Two hyper base editors: hyABE with increased A-to-G efficiency towards PAM and hyA&C-BEmax with substantially improved A/C simultaneous conversion efficiency.

Base editors, mainly including cytidine base editors(CBE) and adenine base editors(ABE), have been widely used to modify single-base in genomic DNA. The efficiency of A-to-G towards the PAM for ABE and A/C simultaneous conversion for dual base editor (A&C-BEmax) still need to be improved. We optimized adenine base editors (hyABE) by fusion of Rad51 DNA-binding protein domain in ABE8e, not ABEmax. hyABE offers improved A-to-G editing efficiency (up to 2.9-fold) towards the PAM compared with ABE8e. By replacing TadA-TadA* with TadA8e (eA&C-BEmax) in dual base editor(A&C-BEmax), A/C simultaneous conversion efficiency were substantially improved, up to 12.5-fold than A&C-BEmax.
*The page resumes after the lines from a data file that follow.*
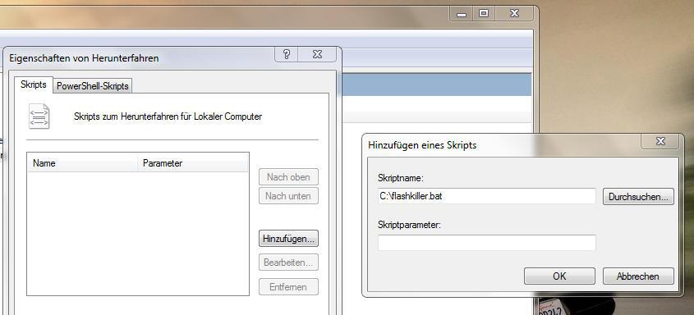694x315 pixels.
Task: Click the Skriptparameter input field
Action: coord(487,243)
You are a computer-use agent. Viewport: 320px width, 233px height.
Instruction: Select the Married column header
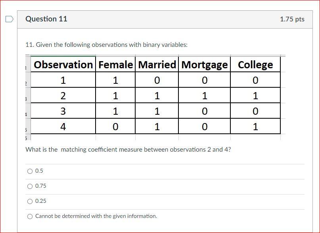[157, 64]
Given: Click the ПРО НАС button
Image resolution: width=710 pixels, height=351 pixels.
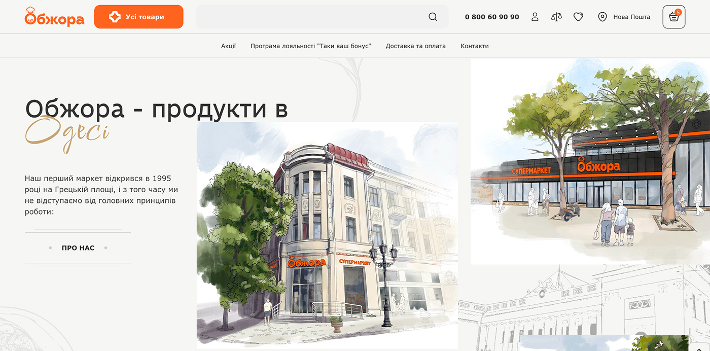Looking at the screenshot, I should tap(78, 248).
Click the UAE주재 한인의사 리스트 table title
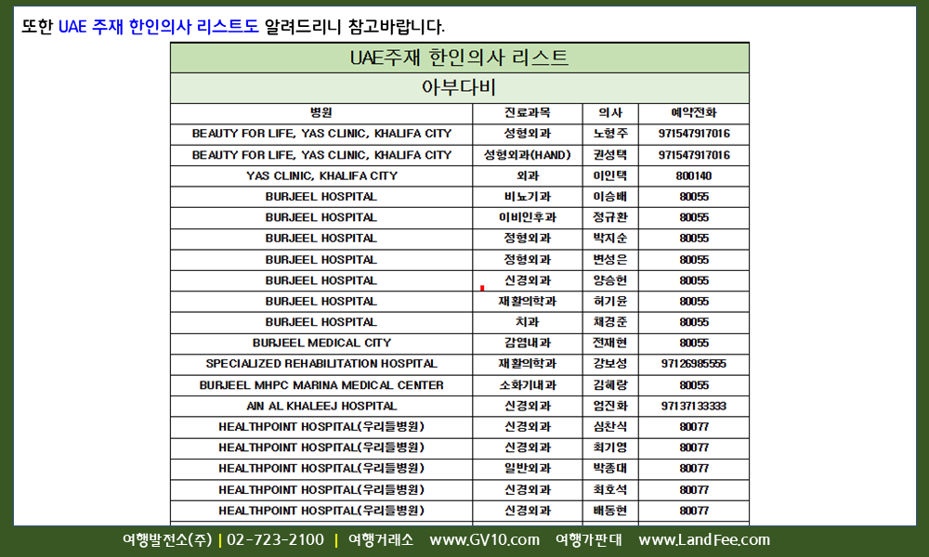 point(459,58)
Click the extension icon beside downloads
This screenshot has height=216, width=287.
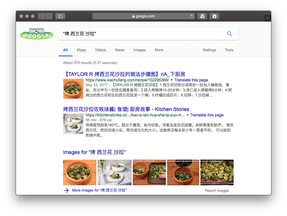click(202, 16)
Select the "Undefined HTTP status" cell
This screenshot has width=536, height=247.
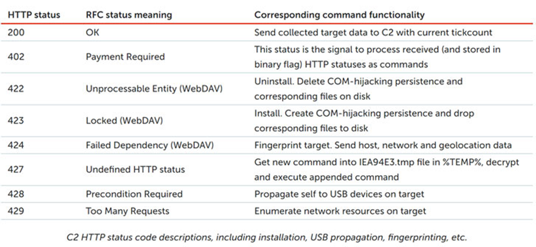135,170
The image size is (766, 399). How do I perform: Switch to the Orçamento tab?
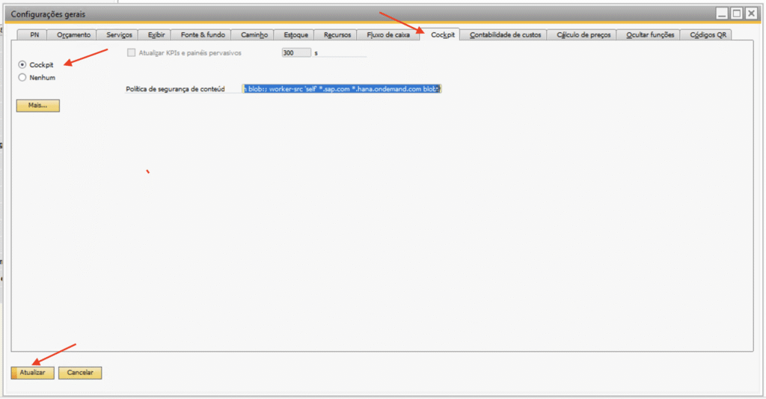(x=74, y=35)
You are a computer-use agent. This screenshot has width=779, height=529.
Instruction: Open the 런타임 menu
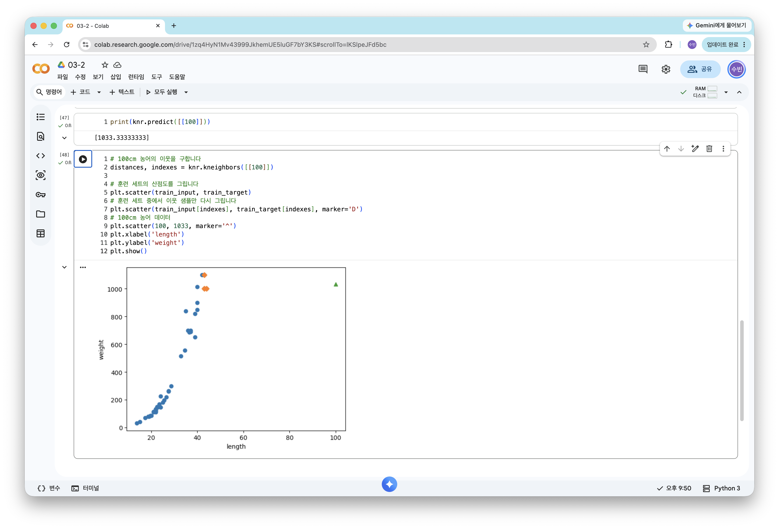click(x=136, y=77)
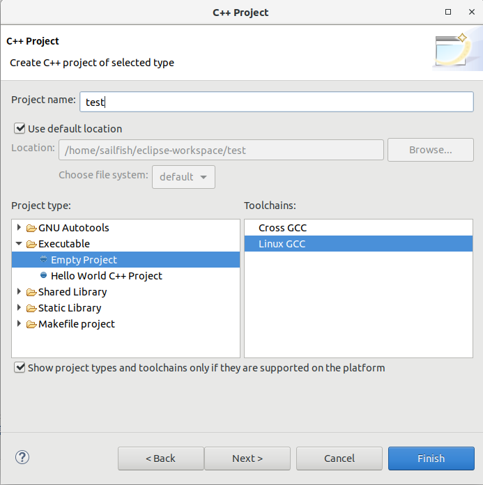Click the Hello World C++ Project icon
The image size is (483, 485).
click(44, 276)
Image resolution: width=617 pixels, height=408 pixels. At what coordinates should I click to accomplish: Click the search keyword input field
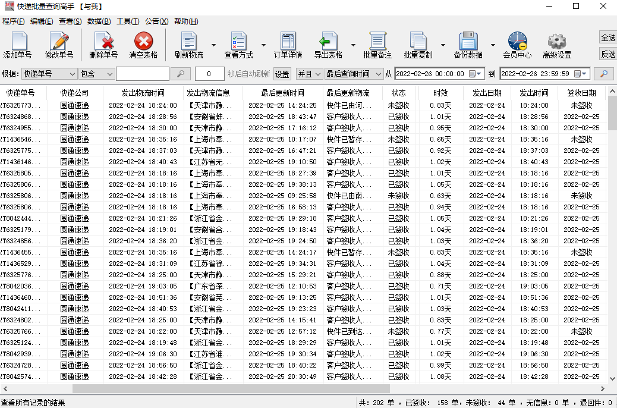[142, 74]
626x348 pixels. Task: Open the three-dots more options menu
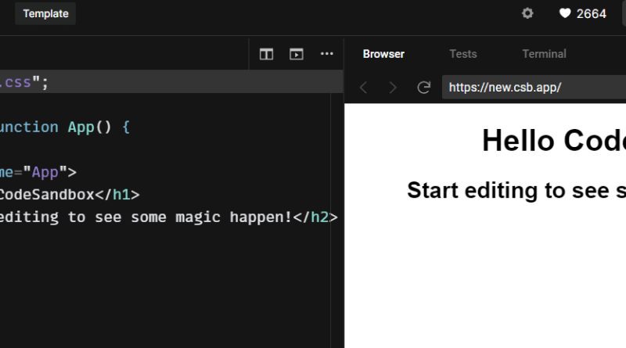point(326,53)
By further fusing Rad51DBD into eA&C-BEmax (hyA&C-BEmax), A/C simultaneous editing efficiencies were further improved, up to 1.5-fold than eA&C-BEmax. Finally, we show that both hyABE and hyA&C-BEmax can efficiently install natural mutations that reactivate gama-globin expression in human cells, targets that were poorly edited with ABE8e or A&C-BEmax. We also show that hyABE enable edit As with high efficiency (48.5%-64.7%) to generate zebrafish mutants.